Она еще долго увлеченно лепетала бессвязные угрозы, уже забыв, с чего все началось, и зачем она это делала. Ачек со скучающим видом шел рядом с ней и рассматривал свою руку. Догадок не было, но из бреда Тормуны он понял, что глава секты, вероятно, сможет пролить свет на его странную метаморфозу. К тому же, нельзя забывать о миссии...

- Расскажи мне о "старикашке", - попросил По-Тоно, затыкая бесконечный поток слов Аны, которая просто не могла идти ровно - постоянно вилась вокруг него и приплясывала.
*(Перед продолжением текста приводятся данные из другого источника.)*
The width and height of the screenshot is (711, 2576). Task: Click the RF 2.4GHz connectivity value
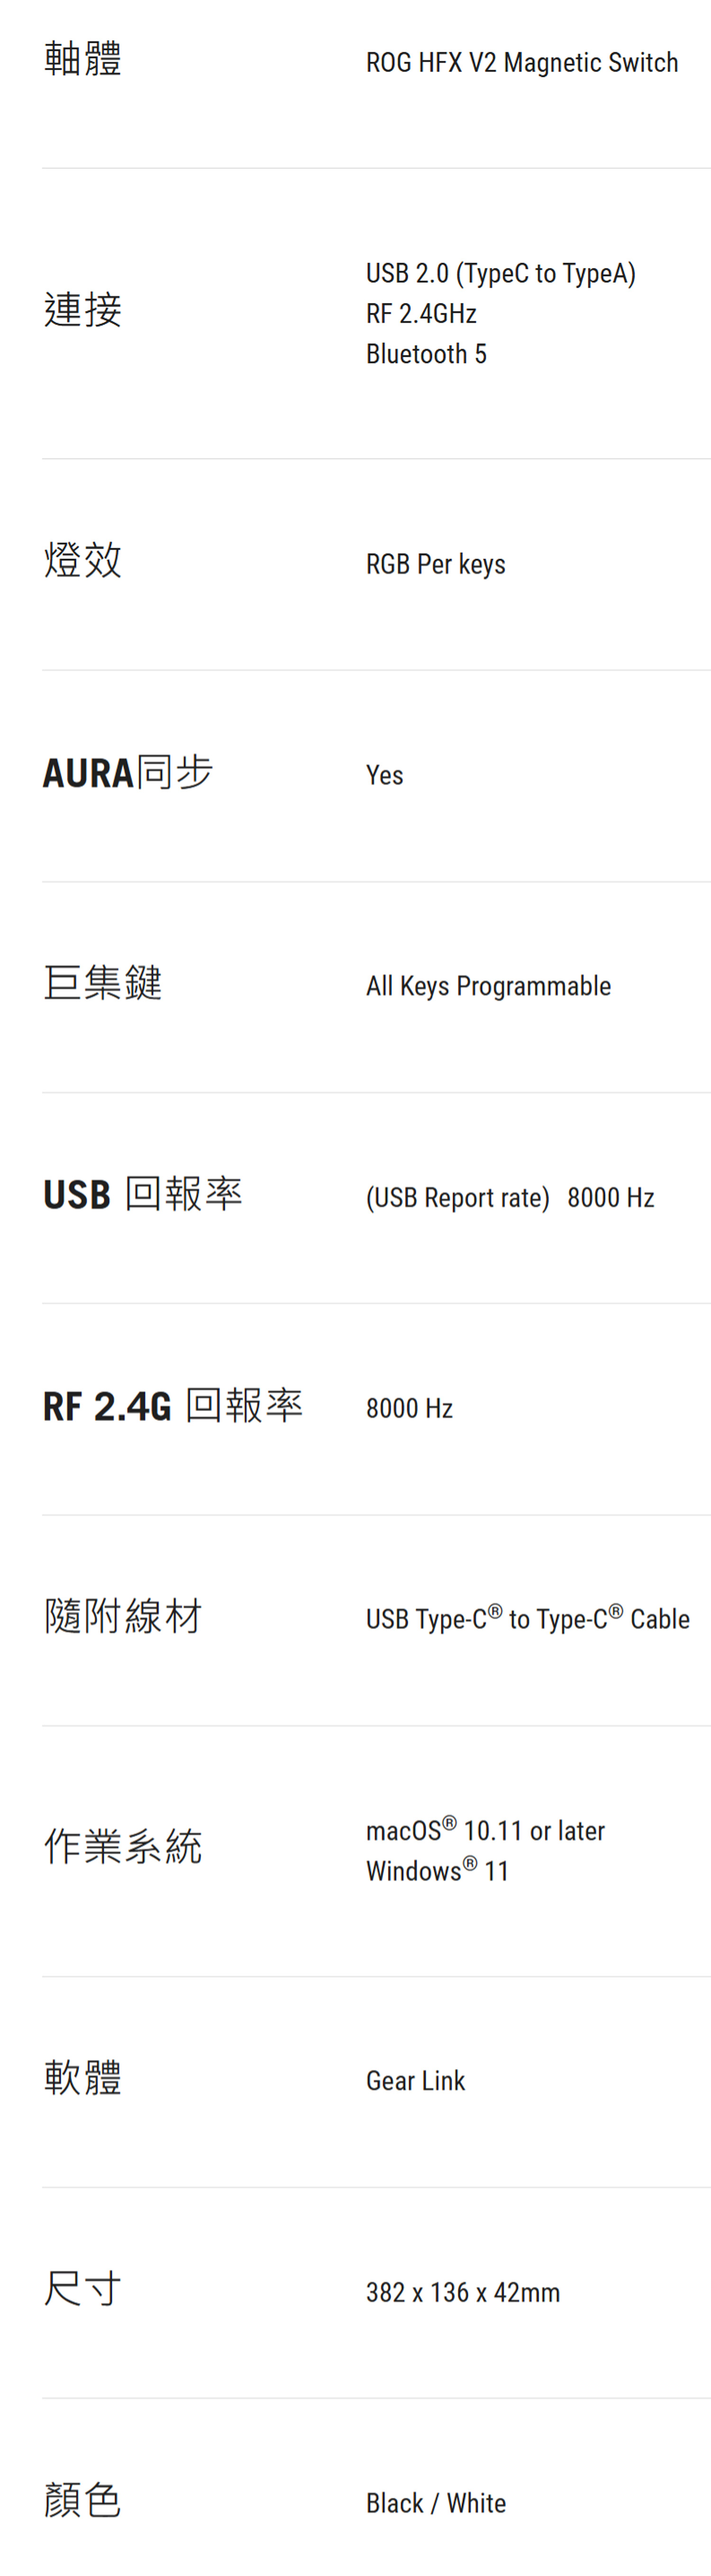tap(421, 314)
- Да что о нем рассказать, никто ничего толком и не знает про него, даже имя, - пожала плечами юная сектантка. - Он называет себя Мертвым Взором, носит повязку на глазах, но видно, что из-под нее торчит что-то такое как у тебя на руке - странная темная кожа, морщинки. Наверное, потому что он старый. Но ты-то не старый! И Мелкая не хочет быть старой, старые люди - некрасивые! Такая серая кожа, что прямо фу! А почему у тебя на руке кожа, как у старого-старого?

- Не отвлекайся, расскажи мне еще о нашем лидере.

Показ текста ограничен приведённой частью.